Orhan Burian 80 yıl önce yazdığı bir yazıda bizde eleştiri olmamasından yakınıyor ve böyle bir ortamda edebi eserin kalitesinin yükselmesinin mümkün olmadığını söylüyor.

Aşağı yukarı birçok yazar bu durumdan yakınmıştır. Hem de sadece edebiyat ve sanat alanında değil, siyasi, toplumsal ve bilimsel alanlarda da aynı kabızlık vardır.

Günümüzde olduğu gibi eleştiriye muhatap olan herkes bunu kendisine karşı yapılmış büyük bir düşmanlık olarak algılıyor. Halbuki her şikayet bir hediyedir. Hayatım boyunca birçok dostum kendilerine karşı yaptığım bir yanlış yüzünden çevremden sessizce uzaklaştı. Halbuki yanlışlarımı yüzüme karşı söyleseler, benimle cedelleşmeyi göze alabilselerdi gerçek dost olduklarını fark eder, özür dilerdim. Aynı yanlışı başka yerlerde yapmaktan sakınırdım.

Bizde eleştiri değil yağcılık ve yalakalık var.
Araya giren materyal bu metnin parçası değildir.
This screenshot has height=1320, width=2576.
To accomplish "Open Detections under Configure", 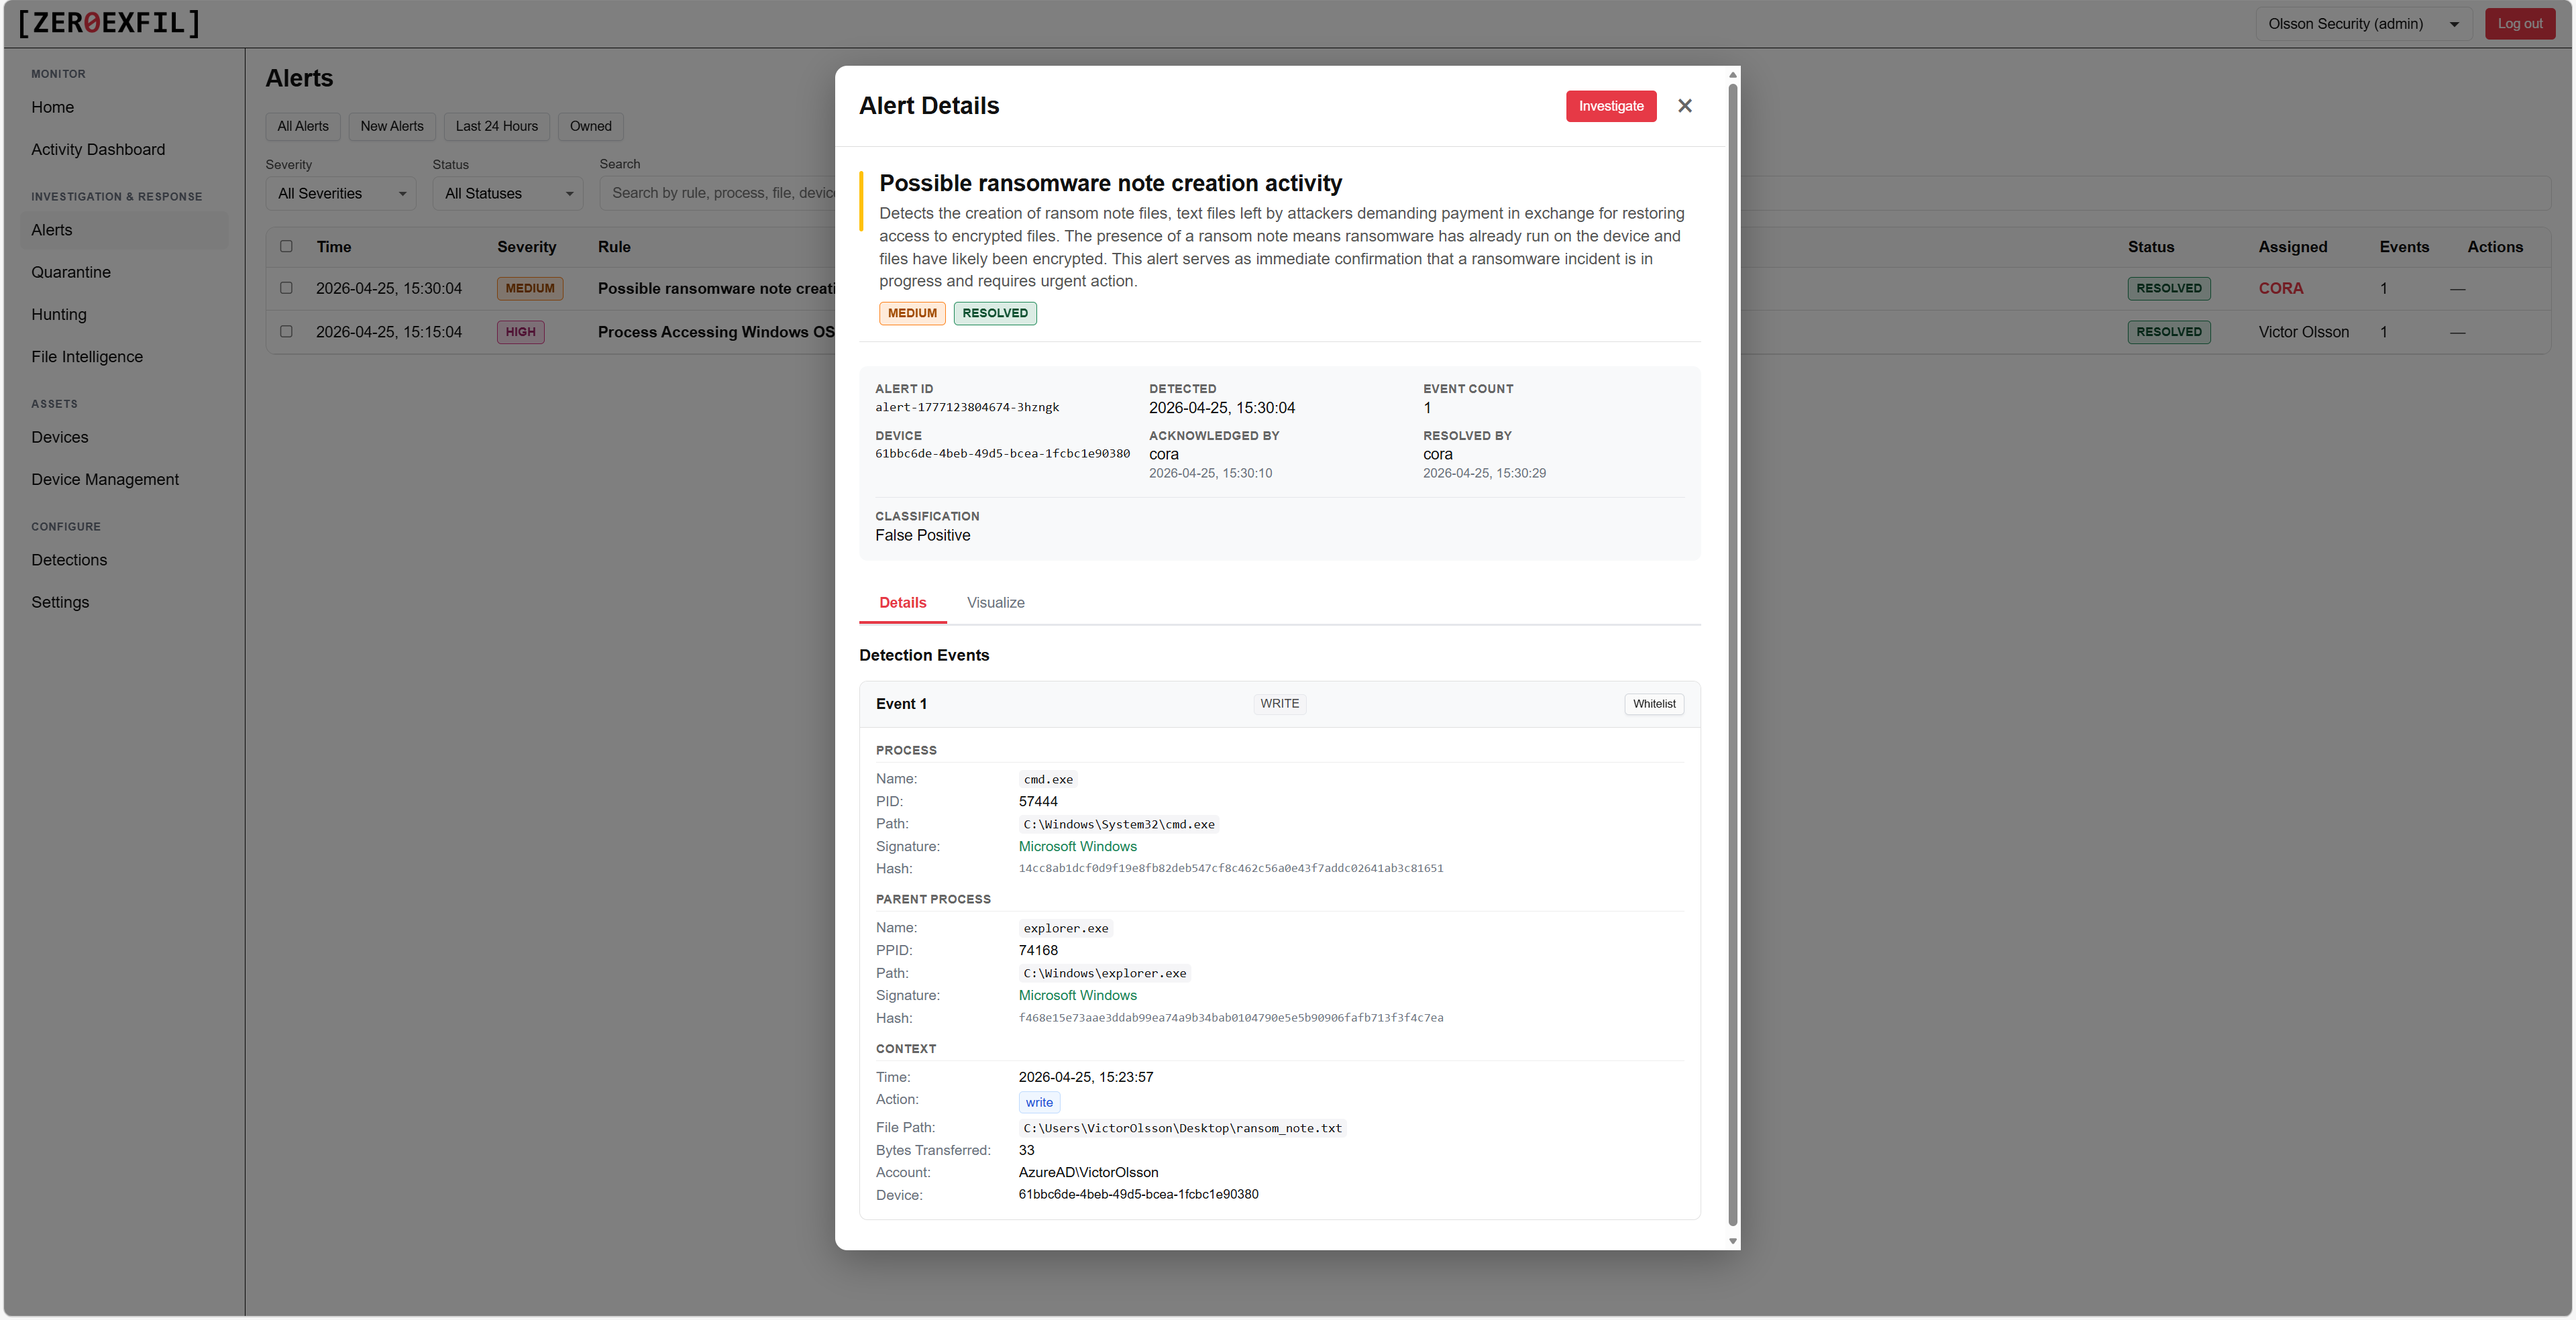I will [68, 559].
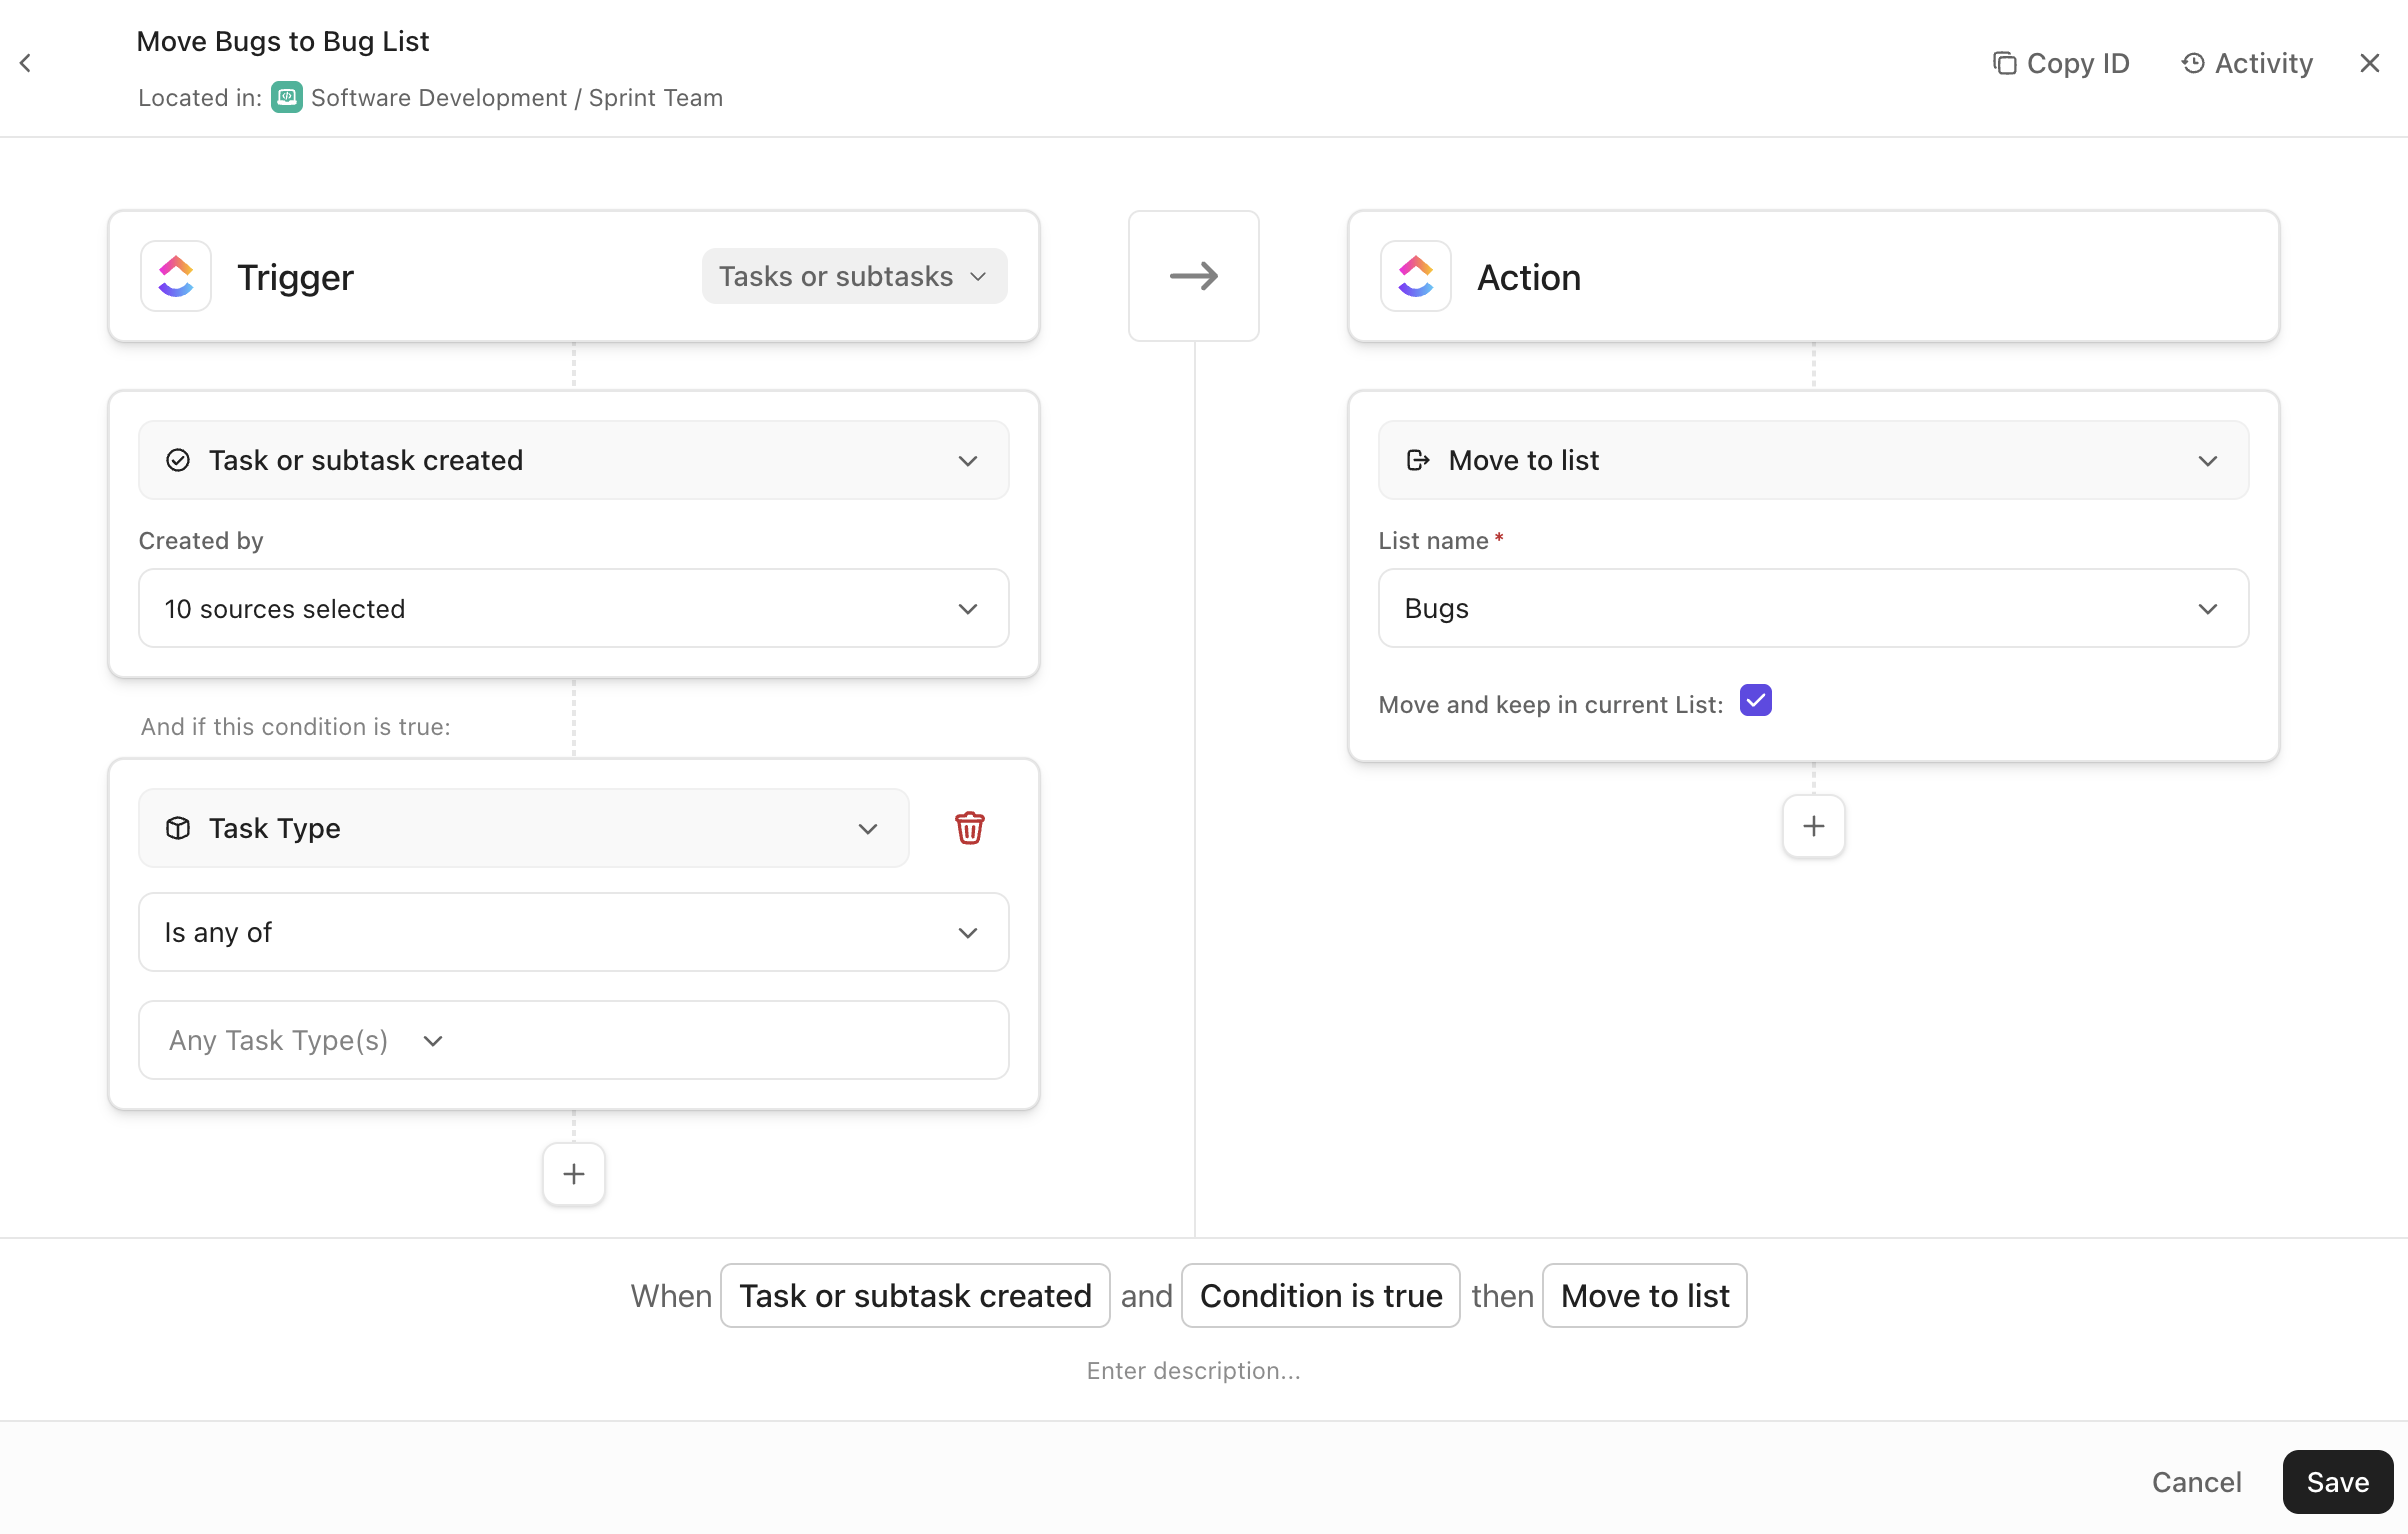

Yani “Körlerle sağırlar birbirini ağırlar.” “Barika-yı hakikat müsademe-i efkârdan doğar” (Gerçeğin şimşekleri düşüncelerin çarpışmasından doğar) diyen kişi bundan 150 yıl önce yaşamış olan Namık Kemal’dir. Son zamanlarda gördük bizdeki eleştiriler şeyhin ya da liderin sözüne göre aşırı uçlarda kolan vuruyor. Bir düşüncenin bir davranışın iyi ve kötü yanları yoktur. Ya harikadır ya da berbat. Bizdense harika, karşı taraftansa berbat. Ya alkışlarız ya yuhalarız. Böyle bir ortamda –Namık kemal ustanın deyimiyle- ne şimşek olur, ne yağmur, ne de bereket…

SOMSÖZ: BÜYÜK İNSANLARIN ELEŞTİREBİLEN DOSTLARI VARDIR.